Your goal
Pictures are to be omitted. Output only the lines from the one containing "Select the Proxy category" through the end of the data, word for word.

Supplied entries
○ ○ ○ ○ ○ ○ ○

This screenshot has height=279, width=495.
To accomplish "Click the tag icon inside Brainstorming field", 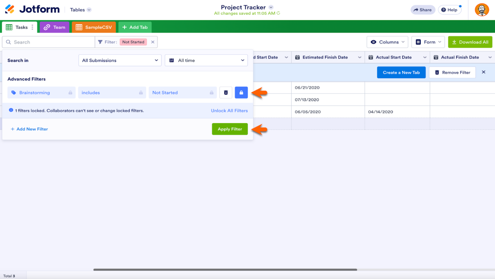I will pyautogui.click(x=13, y=93).
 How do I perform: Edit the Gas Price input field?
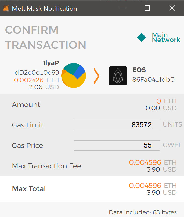[117, 145]
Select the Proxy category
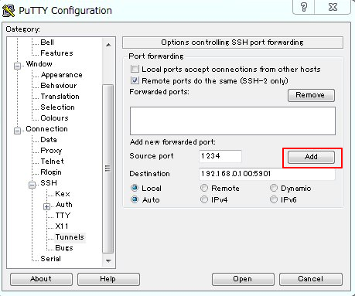 (51, 151)
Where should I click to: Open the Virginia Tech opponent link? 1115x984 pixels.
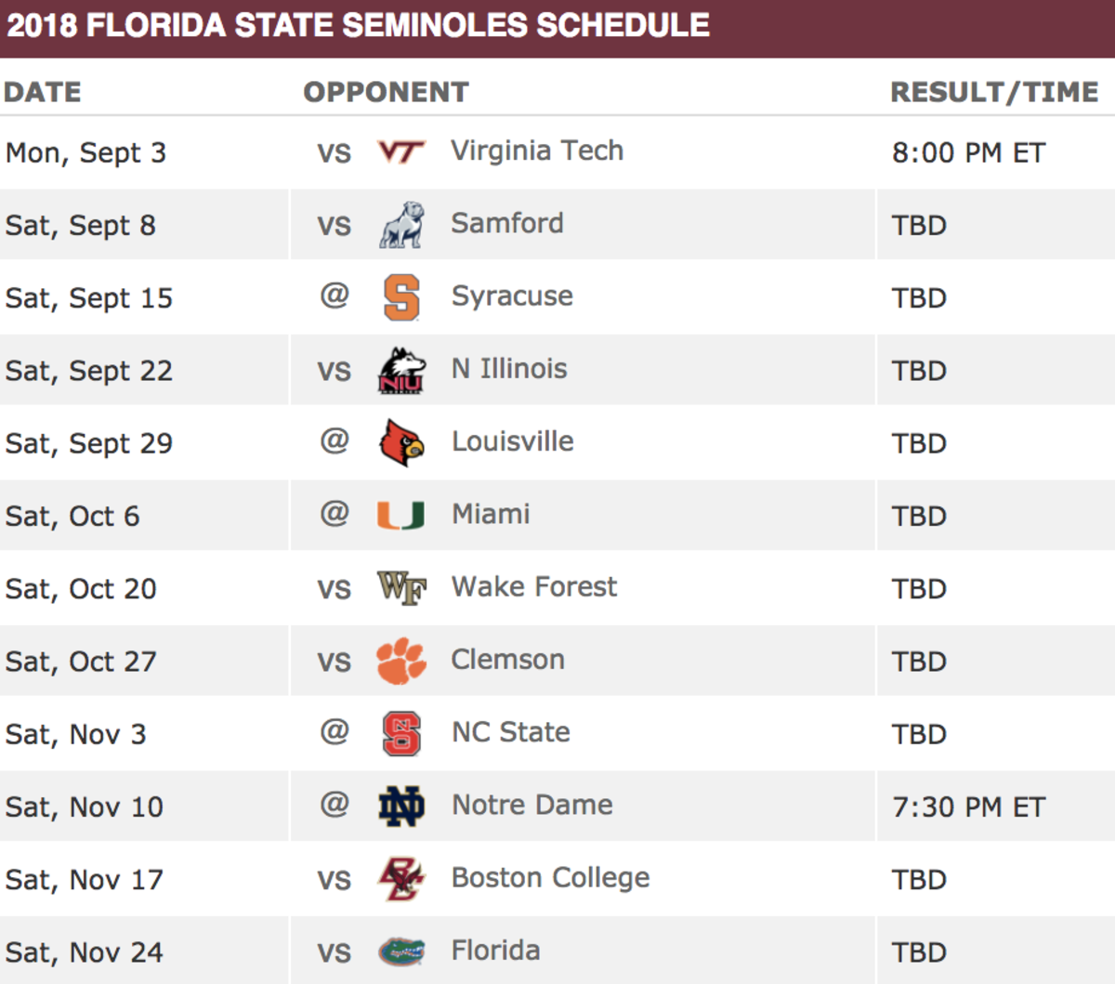(x=537, y=151)
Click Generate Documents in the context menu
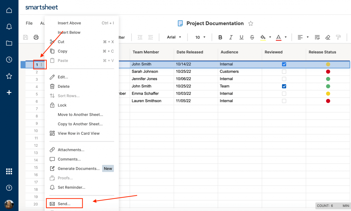The width and height of the screenshot is (351, 211). [78, 168]
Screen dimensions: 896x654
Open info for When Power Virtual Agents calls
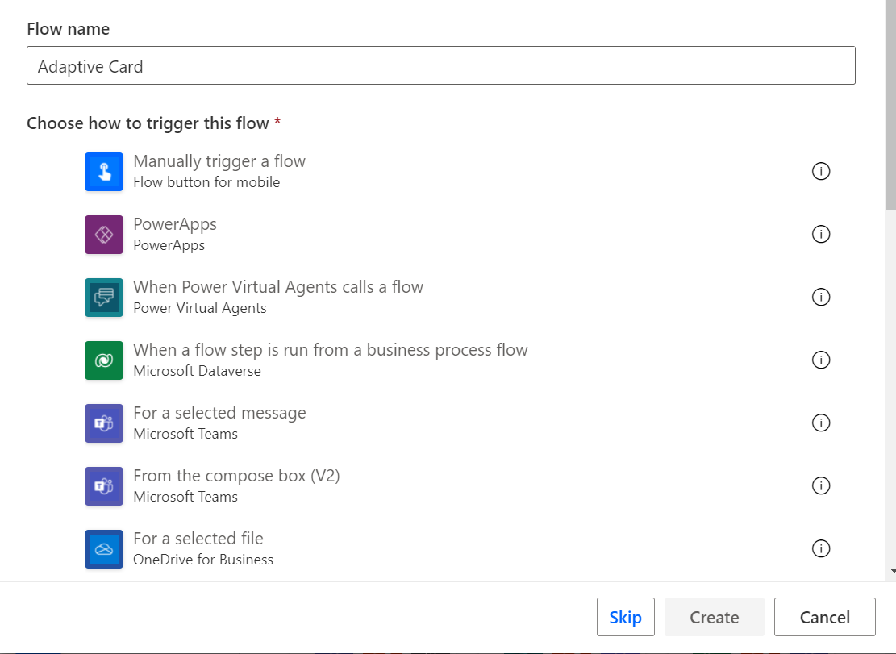pyautogui.click(x=821, y=297)
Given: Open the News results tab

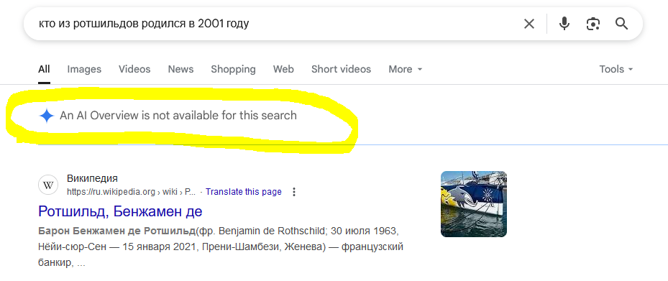Looking at the screenshot, I should click(x=180, y=69).
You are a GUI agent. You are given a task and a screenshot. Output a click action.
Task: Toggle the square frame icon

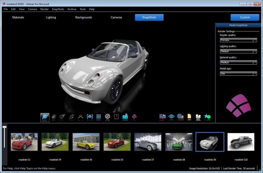pyautogui.click(x=116, y=117)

○ ○ ○ ○ ○ ○ ○

Result
Select the Proxy category
 (51, 151)
Where should I click to: Open the Virginia Tech opponent link? 1115x984 pixels.
(x=537, y=151)
Click Generate Documents in the context menu
The width and height of the screenshot is (351, 211). [78, 168]
Screen dimensions: 896x654
Open info for When Power Virtual Agents calls
pyautogui.click(x=821, y=297)
Given: Open the News results tab

Looking at the screenshot, I should click(x=180, y=69).
You are a GUI agent. You are given a task and a screenshot. Output a click action.
Task: Toggle the square frame icon

pyautogui.click(x=116, y=117)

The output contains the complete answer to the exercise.